WASHINGTON, June 23 — The Commerce Department has started an internal investigation of charges that officials of the agency altered documents related to the export of militarily useful technology to Iraq so that the material would appear less incriminating when examined by a Congressional committee, Congressional aides say.

The investigation, which is being undertaken by the department’s Inspector General, came to light as a Washington public policy group provided examples of discrepancies between the Commerce Department’s internal export control documents and those it presented to Congress and the public.

The disclosures are likely to fire still more debate over the Bush Administration’s permissive general export policies toward Iraq up until just before President Saddam Hussein’s invasion of Kuwait last August. Democrats have pointed to the shift as a sign of a weak, inconsistent and unpredictable foreign policy.

The disclosures related to a report presented to Congress last March 11 listing export licenses the Administration approved for Iraq between 1985 and 1990. The total value of the goods that received approval was $1.5 billion, of which $500 million was shipped.

Discrepancies in Reports

The public policy group, the Wisconsin Project on Nuclear Arms Control, which tracks the spread of nuclear weapons to developing countries, analyzed the list and found discrepancies between internal documents and those presented to the House Subcommittee on Commerce, Consumer and Monetary Affairs.

Government agencies routinely edit documents that are meant for the public. In this case, however, the editing gave an impression that the Commerce Department was not completely forthcoming with Congress.

For example, an internal document obtained by the Wisconsin group showed approval of a sale of $139,535 of equipment for calibrating, adjusting and testing surveillance radar. The equipment was ordered from the Hewlett-Packard Company of Palo Alto, Calif.

The internal document identified the buyer as the “Salah al-Din” Establishment and said “according to our information the end-user is involved in military matters.” But the report that was released to the public and Congress did not identify the American seller or provide a description of the buyer.

According to intelligence officials, Salah al-Din was a state enterprise building military radar for Saad 16, one of Iraq’s centers for missile development

Gary Milhollin, the Wisconsin group’s director, said it was “not surprising that Commerce concealed this knowledge from the public.”

He asserted that the volume of militarily useful exports to Iraq is an indication that the Government’s export control machinery “has broken down.”

State Department Blamed

Mildred Cooper, a spokeswoman for the Commerce Department’s Bureau of Export Administration, would not comment on any editing of public documents, except to note that the Export Administration Act bars disclosure to the public of proprietary information, including the name of an applicant for an export license.

Dennis E. Kloske, the Under Secretary of Commerce for Export Administration, resigned this year after telling Congress that the Administration had ignored warnings about exporting to Iraq.

But he placed the blame on the State Department, which he said overruled many of the Commerce Department’s objections to specific export licenses in hopes of keeping diplomatic lines open.

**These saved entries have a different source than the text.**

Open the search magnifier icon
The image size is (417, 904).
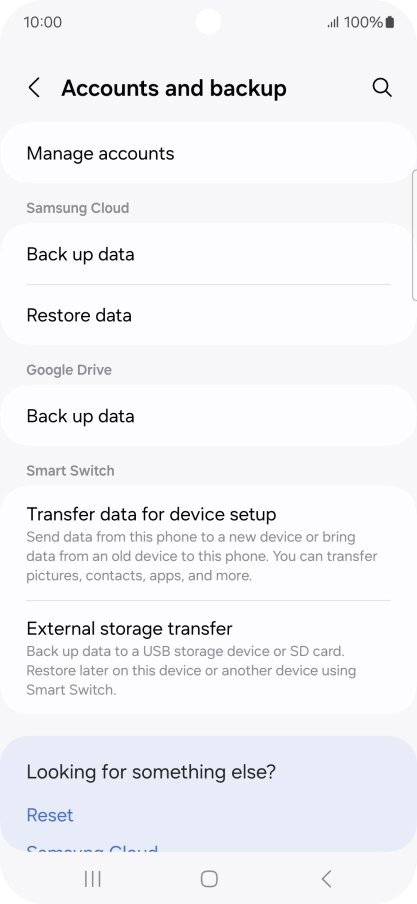click(382, 88)
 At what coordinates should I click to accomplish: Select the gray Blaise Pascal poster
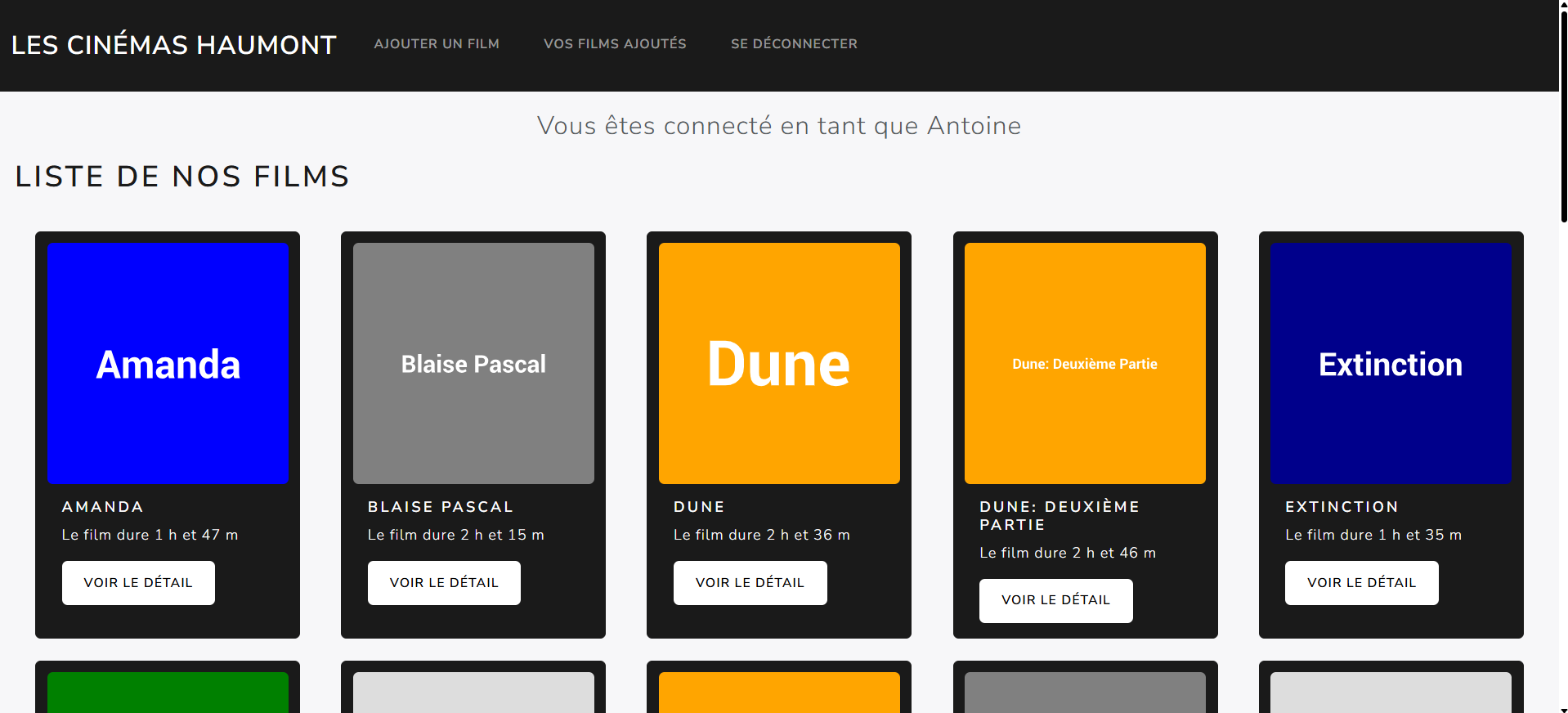coord(473,363)
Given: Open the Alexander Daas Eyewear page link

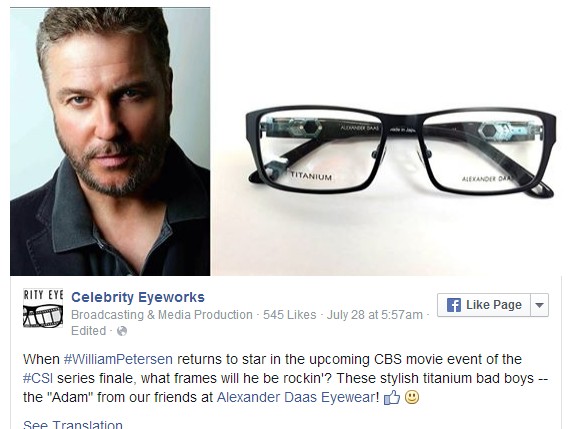Looking at the screenshot, I should coord(296,397).
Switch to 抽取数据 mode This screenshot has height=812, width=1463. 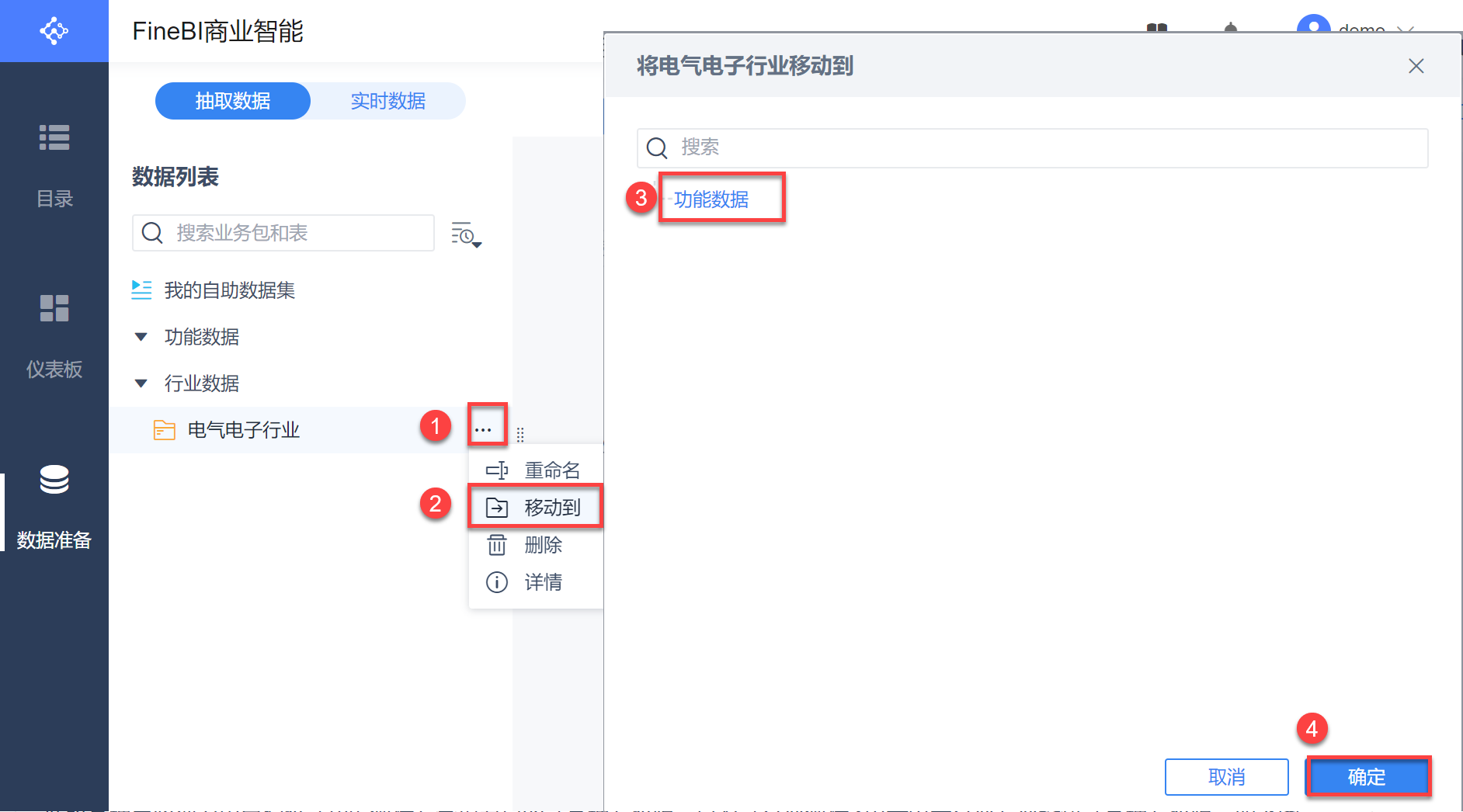pos(232,101)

Theodore J Jacobs, the chief counsel of the House commerce and consumer subcommittee, said he would withhold comment on any editing of reports until the Department’s Inspector General made his finding. “I think the general view is that Commerce was following policies of the United States Government,” he said.

But the panel’s chairman, Representative Doug Barnard Jr., Democrat of Georgia, has said the panel would issue a report this week on ways to revamp the export control system.